Despite the best efforts of inventory control, problems sometimes occurred. It might become necessary to “beg, borrow or steal” an item from another facility – or to place a rush order with the manufacturer. Loyd recalls an instance when a part was nearly out of stock at a station near the start of the assembly line. If replacements weren’t found quickly, production would come to a standstill.

It was Christmas day and the Seabaugh family was sitting down to dinner when the phone rang. It was the plant manager.

“Loyd, we’ve got a situation. I need you to drive to the airport and meet a Lockheed Lodestar. The parts we need for tomorrow are on board the aircraft. Someone will be waiting for you back at the plant.”

“No problem,” Mr. Seabaugh assured the boss.

A short time later, a tasty holiday meal was removed from the warming oven and served to a grateful family. Life was good!

Nearly everyone’s work week has its humorous moments. One such occasion started with a phone call to Loyd from his friend, Bob. A couple of months earlier, Bob had purchased a fully equipped Lincoln Continental from a dealer in town. Difficulties with the car became apparent almost immediately. The dealer made one or two superficial efforts to correct these problems, but the malfunctions remained. Further inquiries from the buyer were more or less brushed off.

Frustrated, Bob called Loyd.

“I can get my superiors to straighten these people out,” Loyd said. “Give me a day or so.”

After a long pause….. “No, on second thought, I believe I can handle this myself. But, thanks.”

“Can you say what you have in mind?” Loyd persists.

“You’ll see soon enough,” Bob said, chuckling.

loys-henderson-seabaugh-2-238x300Driving past the dealership a few mornings later, Loyd noticed a group of people standing near the main entrance of the business. Prominently parked in front was Bob’s Lincoln. Arranged in curving lines from the hood ornament to the windshield were rows of lemons. Easily, forty of the tart fruit adorned the hood. Bob had also placed rows of lemons on the roof of his paid-for luxury car. It should come as no surprise that repairs were made immediately! Additionally, a check was presented to Bob for the car dealer’s “oversight.”

In junior high school, Loyd had known and liked a pretty girl named Helen. As often happens with school friends, Loyd and Helen moved on with their lives and lost touch with each other. Then, the summer Loyd came home from the Army, who should he see at a Fourth of July celebration? Loyd and Helen started dating and were married on September 21, 1946.

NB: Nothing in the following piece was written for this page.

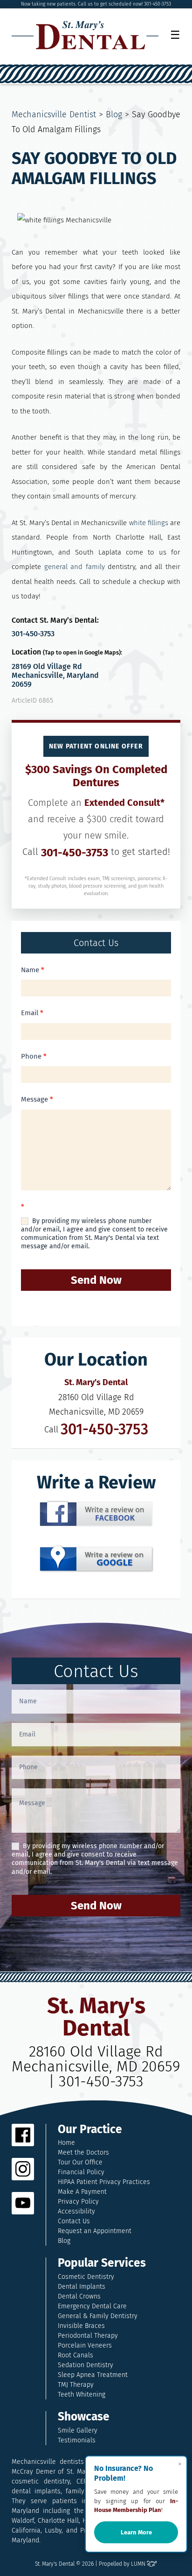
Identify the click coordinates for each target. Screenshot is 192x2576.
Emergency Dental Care (92, 2306)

During the next five years, four children arrived. Daughter, Cairl, was first. Then came sons, Alen, Gerald and Dairl. Church, community service and recreation were fundamental to the Seabaugh family. The kids did well in their studies, and each was active in school sports. Everybody liked to fish!

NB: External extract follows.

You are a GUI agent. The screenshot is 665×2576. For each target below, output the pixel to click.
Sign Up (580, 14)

As the Seabaugh youngsters became adults, more children blessed the family. Loyd proudly shows visitors pictures of everyone, including eight grandchildren and 14 great-grandchildren. Loyd and Helen shared 60 wonderful years as husband and wife. Helen passed on November 22, 2006.

For years, Loyd has suffered from hip and knee problems, stemming in part from injuries that he sustained in the war. There were several surgeries, including a knee replacement. In December 2000, doctors recommended the Missouri Veterans Home — St. Louis. For ten years, Loyd Seabaugh has been a vibrant presence in this community of veterans.

Recently, at a meeting with medical specialists, our hero received promising news. Thanks to new and improved treatments, Mr. Seabaugh can expect relief from the chronic pain that he has suffered for so long.

Loyd, we are glad that you make your home here with us. We look forward to more sharing. Thank you, friend!